__Exercise instructions__
A) From the UCI deep GP notebook, reproduce the passage starting with "Initialize inducing points" and going on through "torch.from_numpy(kmeans2(x, k)[0]).to(x.device, x.dtype)".
B) In the UCI deep GP notebook, condense the paragraph that begins "The datasets are small" into a shorter version that keeps its main points.
C) Extend the UCI deep GP notebook past its last line, picking up inside the unfinished `get_inducing_points` function.

__Text provided__
★ ★ ★

# This notebook reproduces results from the doubly stochastic variational inference paper on UCI datasets

In [1]:
# Types 
from torch import Tensor  


# Imports 
import torch 
import pandas as pd 
from torch.utils.data import DataLoader
from torch.utils.data.dataloader import default_collate
from gpytorch.variational import VariationalStrategy, CholeskyVariationalDistribution
from gpytorch.models.deep_gps import DeepGPLayer, DeepGP
from gpytorch.kernels import RBFKernel, ScaleKernel, MaternKernel
from gpytorch.means import ConstantMean, LinearMean
from gpytorch.distributions import MultivariateNormal
from gpytorch.likelihoods import GaussianLikelihood, MultitaskGaussianLikelihood
from gpytorch.mlls import VariationalELBO, DeepApproximateMLL
from gpytorch.metrics import negative_log_predictive_density
from tqdm.autonotebook import tqdm
from math import ceil
from scipy.special import logsumexp
from scipy.cluster.vq import kmeans2, ClusterError
from mdgp.experiments.uci.data.datasets import UCIDataset, Power, Kin8mn, Energy

  from tqdm.autonotebook import tqdm
INFO: Using numpy backend


# Global settings
The datasets are small and can fit on a GPU, so there is not need to move data in and out of the GPU. Thus, simply setting the default device should be a harmless way to run on GPU if available.

In [2]:
DTYPE = torch.float32
torch.set_default_dtype(DTYPE)
DEVICE = torch.device('cuda' if torch.cuda.is_available() else 'cpu')

# Settings taken from the paper 

In [3]:
# Data
TEST_SIZE = 0.1

# Model 
LIKELIHOOD_VARIANCE = 0.01
LENGTHSCALE = 2.0
INNER_LAYER_VARIANCE = 1e-5
OUTPUT_LAYER_VARIANCE = 1.0 # This is a (reasonable) guess
NUM_INDUCING_POINTS = 100
MAX_HIDDEN_DIMS = 30

# Training 
LR = 0.01
NUM_ITERATIONS = 20_000
BATCH_SIZE = 10_000

# Euclidean deep GP initialized according to the paper

In [4]:
from gpytorch.variational import IndependentMultitaskVariationalStrategy


def get_hidden_dims(dataset: UCIDataset) -> int:
    return min(MAX_HIDDEN_DIMS, dataset.dimension)


def empty_cluster_safe_kmeans(x: Tensor, k: int, num_retries: int = 100) -> Tensor:
    """
    Initialize inducing points using kmeans. (from paper)
    """
    for _ in range(num_retries):
        try:
            return torch.from_numpy(kmeans2(x, k, missing='raise')[0]).to(x.device, x.dtype)
        except ClusterError:
            continue 
    return torch.from_numpy(kmeans2(x, k)[0]).to(x.device, x.dtype)
    raise ClusterError(f"Failed to find {k} clusters in {num_retries} retries.")


def get_inducing_points(dataset: UCIDataset, num_inducing_points: int) -> Tensor:
    """

★ ★ ★

__Data provided__

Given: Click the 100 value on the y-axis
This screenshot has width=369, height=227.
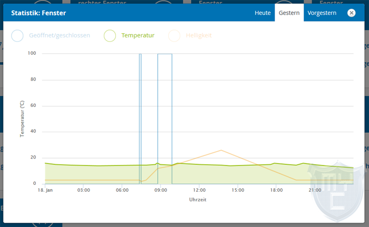Looking at the screenshot, I should (32, 53).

★ ★ ★

__Answers to the tasks__
A)
Initialize inducing points using kmeans. (from paper)
    """
    for _ in range(num_retries):
        try:
            return torch.from_numpy(kmeans2(x, k, missing='raise')[0]).to(x.device, x.dtype)
        except ClusterError:
            continue 
    return torch.from_numpy(kmeans2(x, k)[0]).to(x.device, x.dtype)

B) Because the datasets are small enough to fit on a GPU, data doesn't need to be moved in and out of it, so setting the default device is a harmless way to use the GPU when one is available.

C)
    Initialize inducing points using kmeans. (from paper)
    """
    return empty_cluster_safe_kmeans(dataset.train_x, num_inducing_points)


class EuclideanDeepGPLayer(DeepGPLayer):
    def __init__(self, inducing_points, output_dims, hidden: bool = False):
        input_dims = inducing_points.size(-1)
        batch_shape = torch.Size([output_dims]) if output_dims is not None else torch.Size([])

        variational_distribution = CholeskyVariationalDistribution(
            num_inducing_points=inducing_points.size(0), 
            batch_shape=batch_shape,
        )
        variational_strategy = VariationalStrategy(
            self,
            inducing_points,
            variational_distribution,
            learn_inducing_locations=True,
        )

        super().__init__(variational_strategy, input_dims, output_dims)

        # base_kernel = MaternKernel(nu=1.5, batch_shape=batch_shape)
        base_kernel = RBFKernel(batch_shape=batch_shape)

        base_kernel.lengthscale = LENGTHSCALE
        # Use ard_num_dims=input_dims adds a lengthscale for each input dimension 
        # "we choose the RBF kernel with a lengthscale for each dimension" (from paper)
        self.covar_module = ScaleKernel(base_kernel, batch_shape=batch_shape, ard_num_dims=input_dims)
        if hidden:
            self.mean_module = LinearMean(input_dims, batch_shape=batch_shape)
            self.covar_module.outputscale = INNER_LAYER_VARIANCE
        else:
            self.mean_module = ConstantMean(batch_shape=batch_shape)
            self.covar_module.outputscale = OUTPUT_LAYER_VARIANCE

    def forward(self, x):
        covar = self.covar_module(x)
        mean = self.mean_module(x)
        return MultivariateNormal(mean, covar)
    

class EuclideanDeepGP(DeepGP):
    def __init__(self, dataset: UCIDataset, num_layers: int, num_inducing_points: int = NUM_INDUCING_POINTS):
        super().__init__()
        num_hidden_dims = get_hidden_dims(dataset)
        inducing_points = get_inducing_points(dataset, num_inducing_points)

        self.layers = torch.nn.ModuleList(
            [EuclideanDeepGPLayer(inducing_points, num_hidden_dims, hidden=True) for _ in range(num_layers - 1)] + 
            [EuclideanDeepGPLayer(inducing_points, dataset.num_outputs, hidden=False)]
        )
        self.likelihood = MultitaskGaussianLikelihood(dataset.num_outputs)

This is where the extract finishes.